Li emphasizes the potential to create a multitude of virtual worlds that connect, extend, or complement the physical world. Immediate applications in entertainment are clear, supplying novel experiences for users. In professional arenas such as architecture and engineering, the ability to simulate numerous design alternatives at reduced cost presents compelling efficiency gains. Nevertheless, the broader use cases proposed for robotics, science, and education confront substantial challenges.
A central difficulty lies in data availability, particularly for robotics. While copious video and camera footage supports video model training, appropriate data for humanoid robots, especially proprioceptive or "action data" that links specific motor movements to physical effects, remains scarce. By contrast, self-driving car systems can rely on millions of hours of video paired with corresponding human driver actions due to their limited input scope. For humanoid robots, with myriad joints and potential movements, such comprehensive datasets do not yet exist, hindering accurate simulation development.
Li proposes that world models may hold a critical role in addressing data limitations in robotics, though experts like Sitzmann acknowledge that current explanations leave open questions regarding the mechanisms by which these models would overcome existing deficits. Faithful simulators necessitate accurate correlations between movement and action, data presently unavailable.
Additional hurdles arise for scientific and educational uses of world models. Unlike entertainment, where realism suffices, these fields demand simulations faithful to real-world dynamics. Li envisions applications such as immersive exploration of cellular interiors or surgical training within virtual anatomies. However, such simulations are only valuable if truly accurate. World Labs’ leadership is aware of the trade-offs between visual realism and fidelity to underlying facts, expressing optimism that models will eventually achieve both simultaneously.
Presently, AI exhibits significant limitations in spatial reasoning compared to language processing. Li asserts that advancing spatial intelligence is essential for AI to surpass existing thresholds and unlock further growth, potentially impacting industries worth trillions. Yet, whether current multimodal language models like ChatGPT will encounter insurmountable barriers remains uncertain. What is observable is a continuous improvement trend across AI modalities.
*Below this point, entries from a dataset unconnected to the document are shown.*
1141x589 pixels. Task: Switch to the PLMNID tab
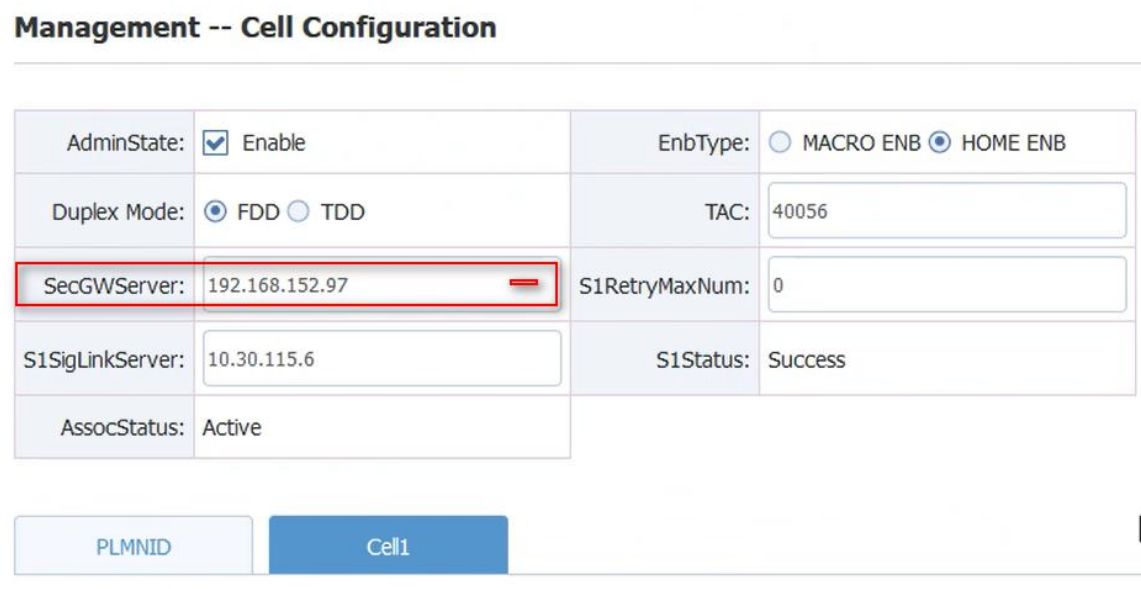click(x=133, y=547)
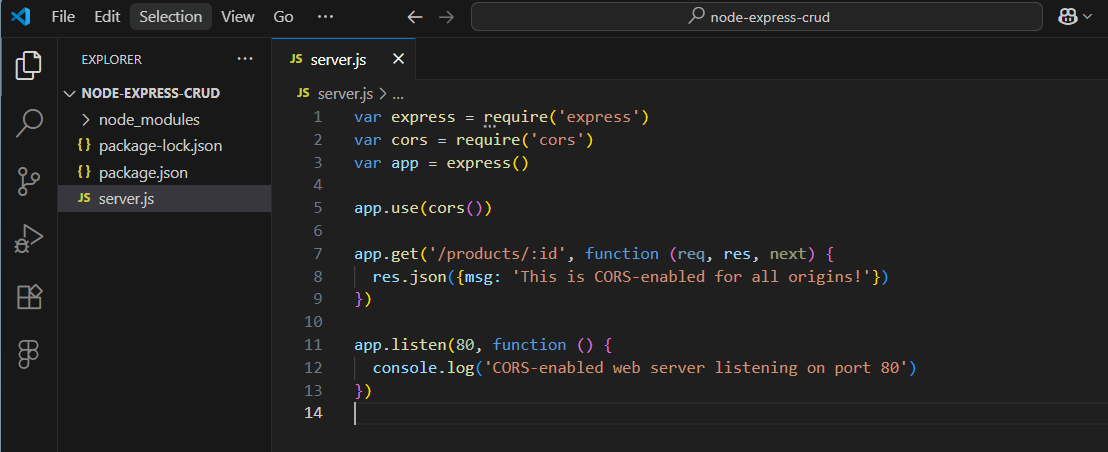The image size is (1108, 452).
Task: Open the Search view icon
Action: click(29, 124)
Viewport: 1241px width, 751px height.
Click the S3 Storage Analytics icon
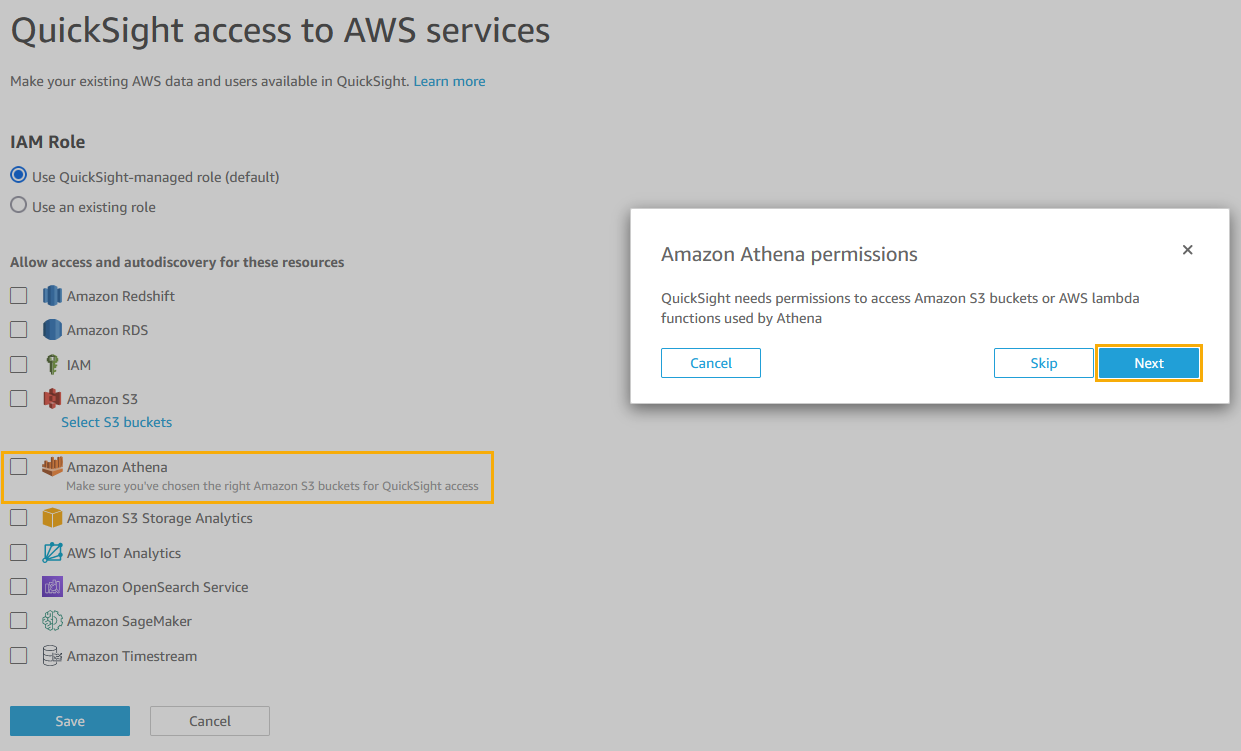tap(52, 518)
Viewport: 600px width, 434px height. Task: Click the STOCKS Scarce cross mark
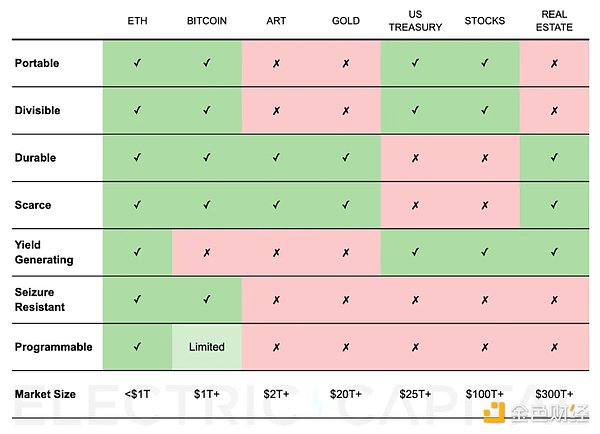[485, 206]
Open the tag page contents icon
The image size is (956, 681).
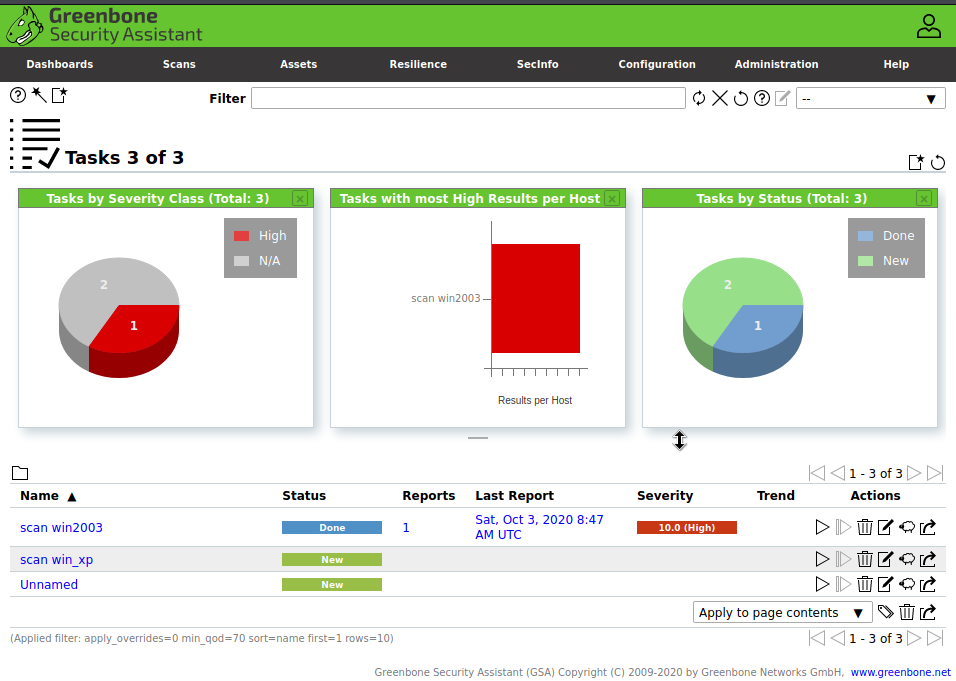click(885, 611)
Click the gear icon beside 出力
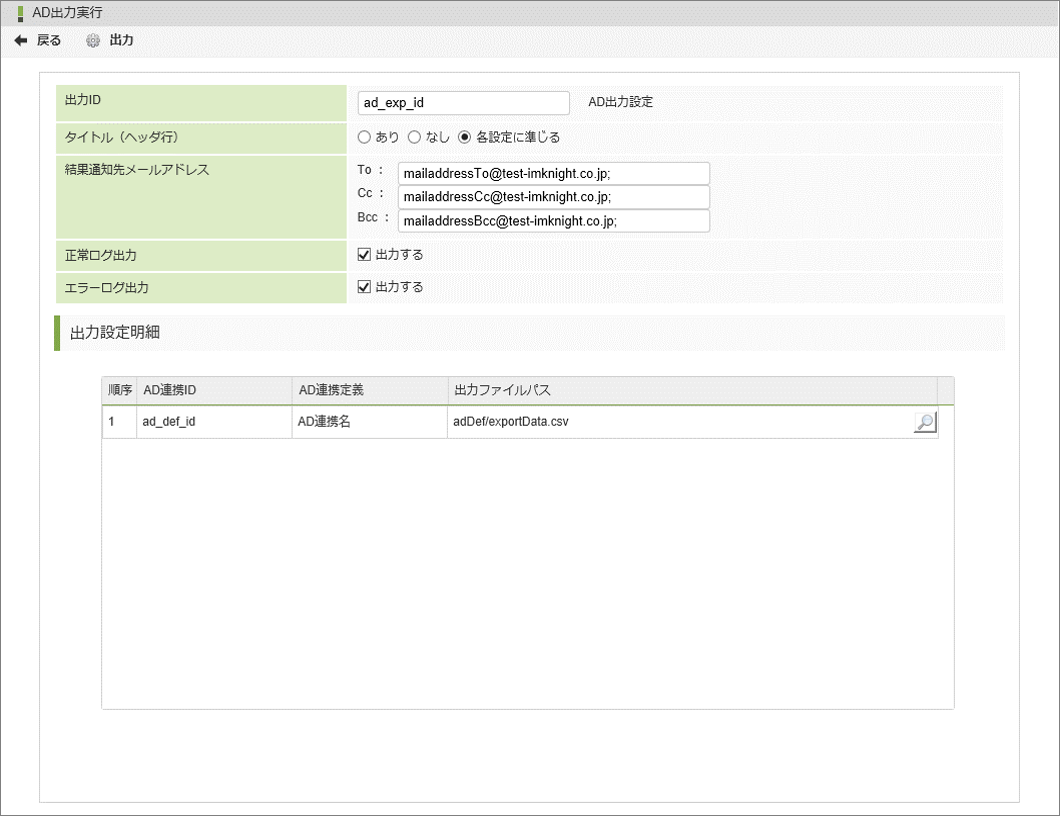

Mildenhall envisions a future where AI models enable experiences replicating any real-world event. Users could engage multimodally with virtual environments, transforming them dynamically in accordance with personal impulses. Paired with parallel progress in reasoning models and virtual reality hardware, this scenario might allow individuals access to boundless, interactive generative worlds. Instead of passively viewing videos, users could directly explore and manipulate immersive environments responsive to their will.
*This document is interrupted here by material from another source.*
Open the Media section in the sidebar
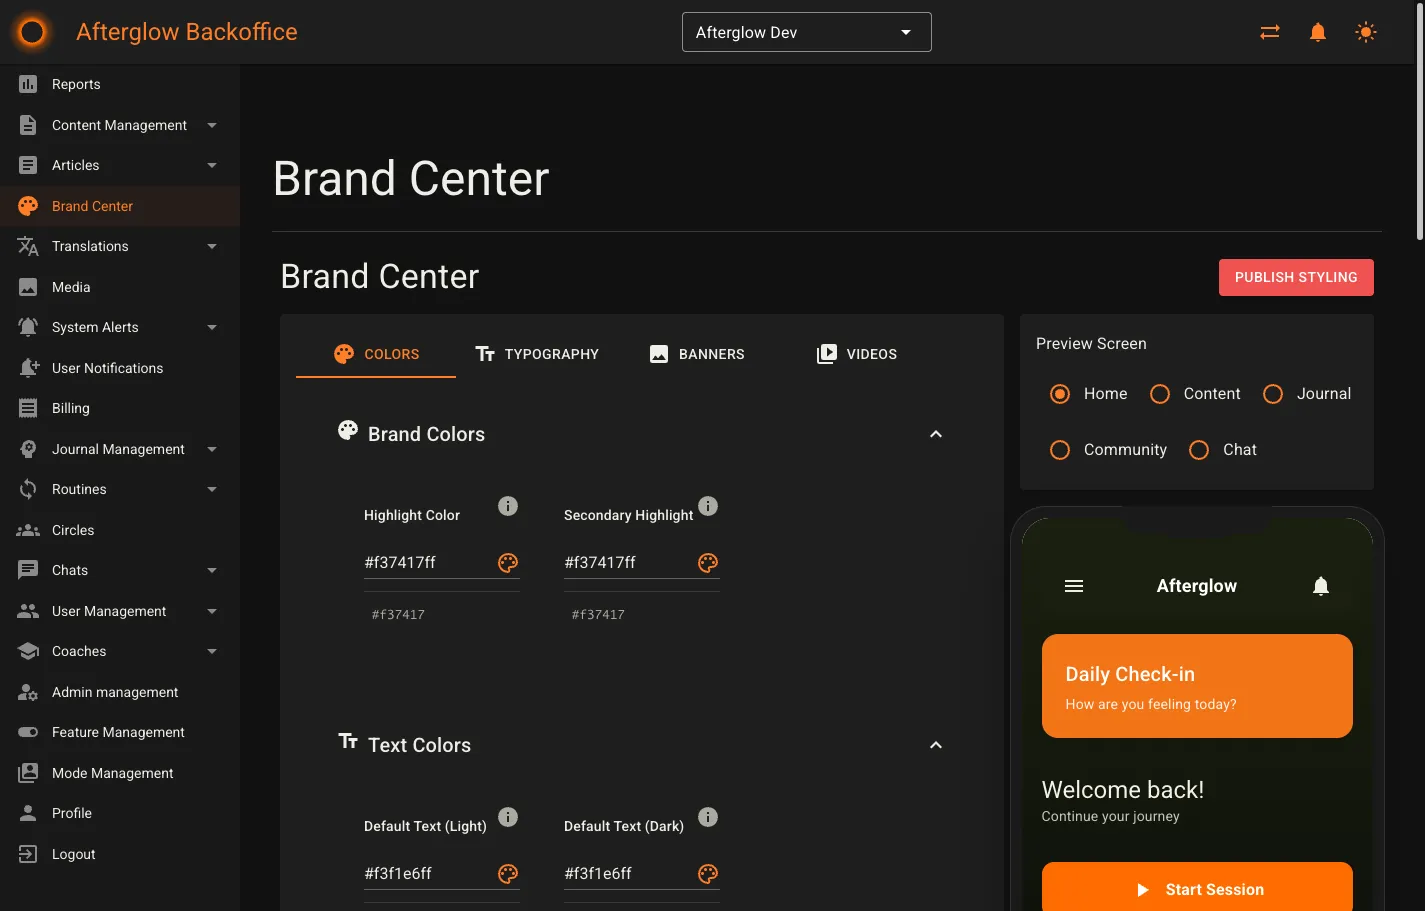1425x911 pixels. (x=70, y=287)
Despite this promising outlook, current technological and economic constraints such as high computational costs and extended rendering durations imply such comprehensive virtual worlds remain distant prospects. Christoph Lassner, another World Labs co-founder, acknowledges the gap between current capabilities and this vision. Sitzmann concurs that while the concept is plausible, substantial barriers persist.
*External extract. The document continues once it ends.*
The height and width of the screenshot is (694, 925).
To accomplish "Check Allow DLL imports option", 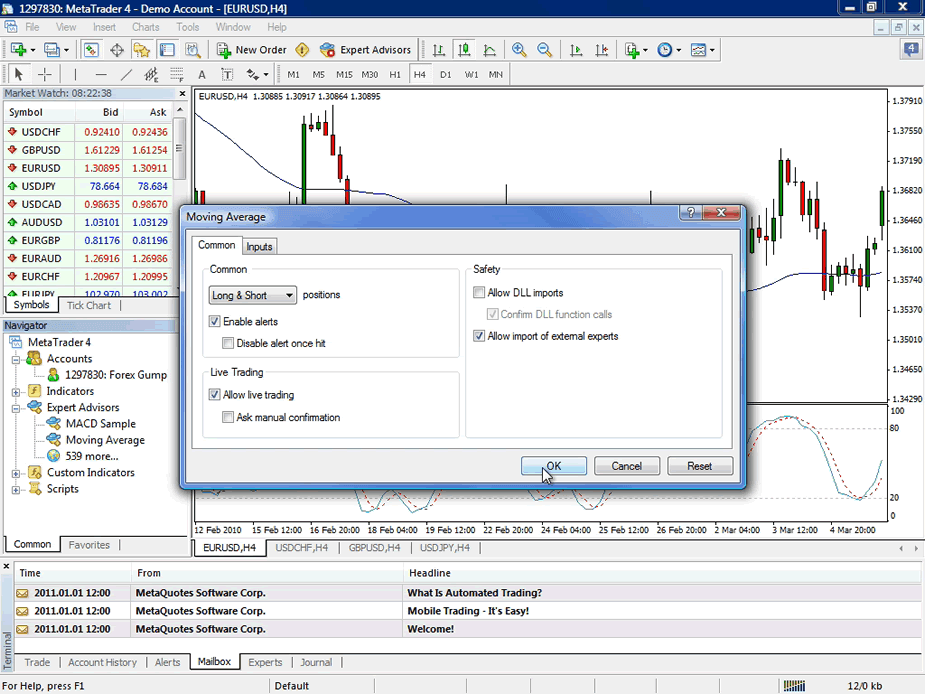I will [x=479, y=293].
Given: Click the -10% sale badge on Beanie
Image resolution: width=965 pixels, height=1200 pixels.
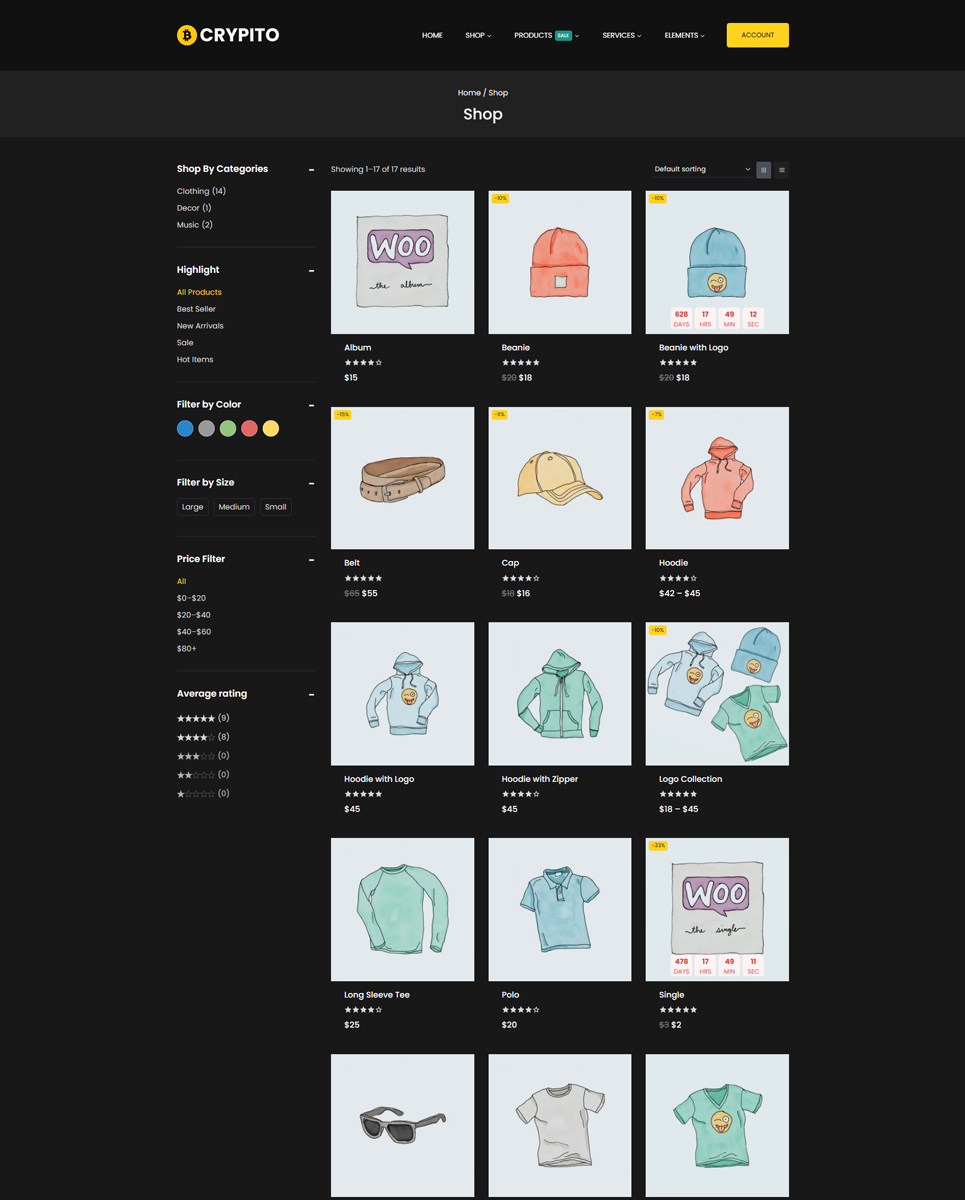Looking at the screenshot, I should 500,198.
Li emphasizes that these technologies aim to augment human capabilities and preserve collaborative relationships between people and AI. She expresses confidence in humanity’s progressive trajectory, rejecting both dystopian and utopian extremes. Advocating responsibility, she highlights the shared duty to guide AI development toward beneficial outcomes, underscoring the importance of aligning hope and action to ensure humanity’s prosperity amidst evolving technological power.